Around the world, countries are facing some of the greatest environmental challenges of the past millennia. Raging fires in the brazilian amazon to toxic air pollution in Ulaanbaatar, Mongolia. As humanity moves forward into the 21st century, we are reaching an unprecedented moment of environmental degradation. This can be seen by the headlines that reach our smartphones and computers daily. However, one of the most ignored crises has the potential to be one of the most damaging.
Just off the beautiful coast of Kenya lies a largely unreported crisis, the massive degradation of Kenya’s seagrass ecosystem. According to a report published by the National Center for Biotechnology Information, between 1986 and 2016, Kenya has lost about 21% of its seagrass covers in its oceans. By disturbing the sediments on the seabed, the seagrasses suffocate and die. Sediment disturbance comes from both overgrazing by sea urchins and human trampling of grasses. The issue of sea urchin-driven overgrazing is a problem that stems directly from The tragedy of the commons, a situation in which individuals exploit a shared resource to the extent that demand exceeds supply. Overfishing of parrotfish (which are natural predators of sea urchins) has resulted in a crushing spike in the sea urchin population. For this reason, uncontrolled numbers of sea urchins have now overgrazed many parts of the western Indian Ocean. This devastating loss of seagrass has severely damaged Kenya’s natural ecosystem and now threatens to drain much of the coastal community’s food supply.
Many coastal families residing in Kenya depend on artisanal fishing for access to food. Without seagrass, seagrass rabbitfish and parrotfish are threatened in Kenyan waters. This disruption will almost certainly destroy the livelihoods of countless Kenyans. It is also expected to threaten a number of endangered species off the coast of Kenya, including sea turtles, seahorses and dugongs. Just as the seagrass ecosystems in Kenya face imminent danger, so does the environmental stability of the world. Acting as efficient carbon sinks, seagrass ecosystems have the ability to act as a critical resource in the fight against climate change. Despite this potential, seagrass ecosystems have been largely neglected. According to the United Nations Environment Programme, new data suggest that only 26% of the herbaria identified are part of the world’s marine protected areas. Industrial runoff, dredging, unregulated mass fishing and climate change have all played a key role in the destruction nearly 30% of the known territory of seagrass beds global.
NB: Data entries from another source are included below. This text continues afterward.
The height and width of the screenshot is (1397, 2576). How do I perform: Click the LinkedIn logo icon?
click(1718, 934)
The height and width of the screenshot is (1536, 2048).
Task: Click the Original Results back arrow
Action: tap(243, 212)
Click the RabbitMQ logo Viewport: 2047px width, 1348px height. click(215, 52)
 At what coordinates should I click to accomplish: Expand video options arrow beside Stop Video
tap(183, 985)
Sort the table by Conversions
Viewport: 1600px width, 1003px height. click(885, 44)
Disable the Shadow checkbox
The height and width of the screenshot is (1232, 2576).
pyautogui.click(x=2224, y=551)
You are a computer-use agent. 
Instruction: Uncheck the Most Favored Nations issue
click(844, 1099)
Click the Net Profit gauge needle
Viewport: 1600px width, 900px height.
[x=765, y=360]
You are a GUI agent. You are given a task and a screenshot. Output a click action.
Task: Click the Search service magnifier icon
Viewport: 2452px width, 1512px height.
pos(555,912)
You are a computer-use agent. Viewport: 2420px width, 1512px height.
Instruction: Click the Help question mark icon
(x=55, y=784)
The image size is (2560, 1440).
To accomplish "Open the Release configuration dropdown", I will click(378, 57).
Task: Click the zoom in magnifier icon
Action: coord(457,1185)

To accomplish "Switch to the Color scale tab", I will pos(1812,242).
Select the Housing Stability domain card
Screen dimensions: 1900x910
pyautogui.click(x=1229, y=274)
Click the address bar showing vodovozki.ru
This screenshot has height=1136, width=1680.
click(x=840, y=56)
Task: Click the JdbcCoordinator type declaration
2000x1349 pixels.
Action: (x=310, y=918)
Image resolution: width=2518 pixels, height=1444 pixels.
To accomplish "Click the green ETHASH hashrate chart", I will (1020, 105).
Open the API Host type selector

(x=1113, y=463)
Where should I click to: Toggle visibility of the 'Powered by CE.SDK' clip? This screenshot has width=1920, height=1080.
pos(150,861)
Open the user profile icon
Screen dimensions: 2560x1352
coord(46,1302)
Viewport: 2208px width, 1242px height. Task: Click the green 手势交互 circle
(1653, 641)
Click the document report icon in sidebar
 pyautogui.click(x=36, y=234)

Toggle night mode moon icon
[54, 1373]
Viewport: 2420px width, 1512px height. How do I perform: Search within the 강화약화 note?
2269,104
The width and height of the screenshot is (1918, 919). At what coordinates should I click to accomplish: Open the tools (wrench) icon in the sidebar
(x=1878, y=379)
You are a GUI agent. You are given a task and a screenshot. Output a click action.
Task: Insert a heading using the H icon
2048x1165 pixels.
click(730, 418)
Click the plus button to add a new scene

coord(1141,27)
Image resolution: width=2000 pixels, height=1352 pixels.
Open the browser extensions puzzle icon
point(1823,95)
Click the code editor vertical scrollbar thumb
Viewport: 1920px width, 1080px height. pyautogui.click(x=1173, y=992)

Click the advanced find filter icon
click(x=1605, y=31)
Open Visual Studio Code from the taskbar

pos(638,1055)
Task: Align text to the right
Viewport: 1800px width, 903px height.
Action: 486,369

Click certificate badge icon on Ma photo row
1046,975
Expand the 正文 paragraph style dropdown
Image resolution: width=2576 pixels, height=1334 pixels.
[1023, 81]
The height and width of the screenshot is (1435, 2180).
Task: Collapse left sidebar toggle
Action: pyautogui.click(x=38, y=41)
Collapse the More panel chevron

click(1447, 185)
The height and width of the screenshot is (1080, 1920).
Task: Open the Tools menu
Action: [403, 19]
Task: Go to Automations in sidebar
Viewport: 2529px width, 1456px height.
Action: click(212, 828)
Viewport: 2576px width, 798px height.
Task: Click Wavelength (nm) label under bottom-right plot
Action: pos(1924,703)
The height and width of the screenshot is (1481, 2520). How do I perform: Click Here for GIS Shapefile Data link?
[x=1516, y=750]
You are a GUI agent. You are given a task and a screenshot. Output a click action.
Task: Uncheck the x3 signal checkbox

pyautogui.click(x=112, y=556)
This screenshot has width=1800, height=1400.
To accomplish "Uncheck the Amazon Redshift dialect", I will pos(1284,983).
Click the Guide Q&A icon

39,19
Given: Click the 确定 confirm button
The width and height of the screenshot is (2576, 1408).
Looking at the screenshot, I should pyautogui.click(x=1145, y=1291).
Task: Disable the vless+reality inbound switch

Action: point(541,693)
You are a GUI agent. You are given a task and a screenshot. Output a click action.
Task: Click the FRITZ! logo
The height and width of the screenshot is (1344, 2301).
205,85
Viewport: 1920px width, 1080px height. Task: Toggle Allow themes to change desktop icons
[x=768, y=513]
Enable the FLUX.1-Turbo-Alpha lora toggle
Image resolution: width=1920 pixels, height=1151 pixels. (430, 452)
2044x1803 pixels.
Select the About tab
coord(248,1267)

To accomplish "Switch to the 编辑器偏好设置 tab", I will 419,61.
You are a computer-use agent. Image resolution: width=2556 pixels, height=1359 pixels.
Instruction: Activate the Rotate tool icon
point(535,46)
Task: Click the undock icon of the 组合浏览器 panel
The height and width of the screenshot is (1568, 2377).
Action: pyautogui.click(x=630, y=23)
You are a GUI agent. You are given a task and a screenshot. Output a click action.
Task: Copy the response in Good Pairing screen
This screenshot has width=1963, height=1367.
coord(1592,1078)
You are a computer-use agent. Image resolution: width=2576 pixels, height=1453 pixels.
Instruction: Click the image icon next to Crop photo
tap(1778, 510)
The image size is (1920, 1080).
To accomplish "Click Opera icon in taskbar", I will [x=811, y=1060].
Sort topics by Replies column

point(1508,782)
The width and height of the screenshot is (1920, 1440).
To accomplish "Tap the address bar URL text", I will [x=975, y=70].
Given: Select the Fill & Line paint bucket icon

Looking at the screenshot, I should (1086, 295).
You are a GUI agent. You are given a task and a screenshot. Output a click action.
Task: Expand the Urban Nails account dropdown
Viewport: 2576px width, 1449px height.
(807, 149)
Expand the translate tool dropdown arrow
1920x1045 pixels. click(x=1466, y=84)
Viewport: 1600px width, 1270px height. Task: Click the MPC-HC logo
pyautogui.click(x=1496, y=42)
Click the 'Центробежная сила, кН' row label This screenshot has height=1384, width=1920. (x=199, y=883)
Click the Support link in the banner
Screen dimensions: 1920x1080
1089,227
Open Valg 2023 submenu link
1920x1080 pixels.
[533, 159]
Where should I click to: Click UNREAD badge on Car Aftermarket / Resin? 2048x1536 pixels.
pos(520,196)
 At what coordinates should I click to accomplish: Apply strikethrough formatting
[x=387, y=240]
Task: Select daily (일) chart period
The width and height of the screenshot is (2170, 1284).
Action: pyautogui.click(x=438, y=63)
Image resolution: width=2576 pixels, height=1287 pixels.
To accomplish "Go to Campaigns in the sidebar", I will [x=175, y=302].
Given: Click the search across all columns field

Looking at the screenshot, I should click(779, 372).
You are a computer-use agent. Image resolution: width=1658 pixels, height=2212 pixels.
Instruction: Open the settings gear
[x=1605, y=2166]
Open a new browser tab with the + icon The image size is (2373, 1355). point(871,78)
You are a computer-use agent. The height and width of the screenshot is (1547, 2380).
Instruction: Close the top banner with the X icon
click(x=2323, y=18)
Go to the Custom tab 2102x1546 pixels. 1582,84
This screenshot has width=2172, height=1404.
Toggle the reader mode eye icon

In order to solve this crisis, the world must launch more efforts to preserve seagrass beds. A successful preservation method has been discovered by the Kenya Fisheries and Research Institute, which has initiated seagrass regrowth trials. These trials involved planting seagrass seedlings in holes punched inside large bags on the ocean floor. A complementary study by the Queensland University of Technology in 2017, in the Moreton Bay area, indicated that with dredging operations taking place during the autumn season, cause much less damage to seagrass beds than operations initiated at other times of the year.
Efforts to preserve seagrass beds in the Western Indian Ocean offer a distinct avenue to protect Kenyan coastal communities and the natural world. Reaching that moment will require remarkable scientific ingenuity and political pragmatism.
The days of waiting on the sidelines are long gone. The death of seagrass beds in the Western Indian Ocean poses a serious threat to biodiversity, coastal livelihoods, reduced carbon emissions and economic mobility. It is for these reasons that international and individual action must be taken. Reaching out to local and international nonprofit environmental organizations and learning about seagrass restoration efforts is a key way to move forward on this issue. In addition, support organizations like Seagrass Project is a great way to support cutting-edge research into herbaria preservation methods.
As countries strive to strengthen their economic position in the wake of COVID-19, a unique opportunity presents itself to the world. The preservation and restoration of seagrass meadows is a very effective method of creating jobs in professional fields such as environmental science and fisheries. It also gives countries a chance to achieve 10 of the United Nations Sustainability and Development Goals.
Right now the world is in a vulnerable position. This should not make us resort to a traditional line of thinking. Rather, it should encourage us to chart a new course. Similar to the overgrazing of Kenya’s seagrass beds, the fact that the world turns a blind eye to ocean conservation efforts symbolizes a clear tragedy of the commons. A collective good for carbon reduction is the seagrass ecosystem. It is imperative that the world preserve the underwater ecosystem in Kenya, not only to end a coastal food shortage, but also to help mitigate the international climate catastrophe that awaits us.